Excerpt:
━━━━━━━━━━
# The person above me



## Big Phil (Apr 27, 2007)

Simple... in this thread.. you simply finish the statement..
(The person above me)
example answers are: is a hack... Has a third nipple... etc

No comments or quoting in here, just stick to the game It's all in good fun so keep a cool head..


----------



## tarpon140 (Apr 5, 2006)

......must be as bored as I am.


----------



## darrenwilliams (Apr 21, 2008)

The person above me is starting some ****


----------



## tarpon140 (Apr 5, 2006)

The person above me needs to buy a Mugen.


----------



## darrenwilliams (Apr 21, 2008)

The person above me is obviously getting more overtime than I am


----------



## Courtney Vaughan (Apr 11, 2007)

........needs to get his arse back out and race with us!


----------



## wily (Oct 14, 2005)

needs to walk into the mugen light.


----------



## mmorrow (Jan 18, 2009)

wishes they were driving a Mugen. ; )


----------



## wtc3 (Aug 16, 2005)

......... just made me realize that I accidentally clicked on the RC forum and I have no idea what they're talking about! Have a good one guys!!!


----------



## tarpon140 (Apr 5, 2006)

......needs to start rc'ing


----------



## Courtney Vaughan (Apr 11, 2007)

wily said:


> needs to walk into the mugen light.


.....will realize his mistake when he drives an Xray and then realizes that it's like a Mugen, but better!

I know I know.....I bent the rules slightly!


----------



## jbranham50 (Jun 16, 2009)

...........knows what he's talking about.


----------



## Big Phil (Apr 27, 2007)

Does not..


----------



## jbranham50 (Jun 16, 2009)

................likes run ins with wild life....


----------



## insaneracin2003 (Feb 22, 2006)

...needs to put a PRO Tune on my motor....


----------



## Big Phil (Apr 27, 2007)

Made me laugh my arce off...


----------



## jbranham50 (Jun 16, 2009)

......must have really extremely, maximum, greater than, the most, huge, infinity laugh in order for that to happen.


----------



## GoFaster (May 4, 2005)

is a HOTO


----------



## wily (Oct 14, 2005)

loves pink


----------



## Smiley (Feb 2, 2005)

Wished he could beat my D8!


----------



## Bigj (Jul 22, 2007)

Eat mo chicken


----------



## Primer (Jan 12, 2008)

likes chicken


----------



## insaneracin2003 (Feb 22, 2006)

likes to hunt and fish??


----------



## Bigj (Jul 22, 2007)

is insane


----------



## dakotanut (Apr 6, 2009)

is Bigj.


----------



## Snowmonkey (Sep 12, 2004)
━━━━━━━━━━
Recorded data:
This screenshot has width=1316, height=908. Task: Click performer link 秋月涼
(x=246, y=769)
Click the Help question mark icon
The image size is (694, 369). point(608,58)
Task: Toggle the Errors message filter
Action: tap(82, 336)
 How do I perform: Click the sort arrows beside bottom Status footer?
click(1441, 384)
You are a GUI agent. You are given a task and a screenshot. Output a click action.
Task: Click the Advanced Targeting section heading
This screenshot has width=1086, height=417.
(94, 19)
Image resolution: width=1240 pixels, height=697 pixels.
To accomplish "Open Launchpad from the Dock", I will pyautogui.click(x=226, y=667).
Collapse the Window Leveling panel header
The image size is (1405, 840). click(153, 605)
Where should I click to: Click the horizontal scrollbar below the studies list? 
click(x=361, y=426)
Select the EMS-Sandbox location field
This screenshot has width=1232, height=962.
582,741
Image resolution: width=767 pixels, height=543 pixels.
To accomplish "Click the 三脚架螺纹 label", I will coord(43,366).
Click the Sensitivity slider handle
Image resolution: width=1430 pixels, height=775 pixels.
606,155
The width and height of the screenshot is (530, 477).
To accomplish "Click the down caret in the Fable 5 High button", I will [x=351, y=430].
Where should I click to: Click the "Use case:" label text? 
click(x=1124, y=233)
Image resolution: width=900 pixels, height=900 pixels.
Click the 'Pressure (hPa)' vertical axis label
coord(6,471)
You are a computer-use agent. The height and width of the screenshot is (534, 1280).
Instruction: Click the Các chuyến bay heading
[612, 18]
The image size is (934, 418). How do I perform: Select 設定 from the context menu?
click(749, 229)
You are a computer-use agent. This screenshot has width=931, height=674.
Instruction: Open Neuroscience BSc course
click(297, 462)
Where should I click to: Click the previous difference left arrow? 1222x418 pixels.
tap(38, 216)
━━━━━━━━━━
Directive:
Please quote the forum thread above from "example answers are: is" to "bored as I am.", word for word.

Solution to the problem:
example answers are: is a hack... Has a third nipple... etc

No comments or quoting in here, just stick to the game It's all in good fun so keep a cool head..


----------



## tarpon140 (Apr 5, 2006)

......must be as bored as I am.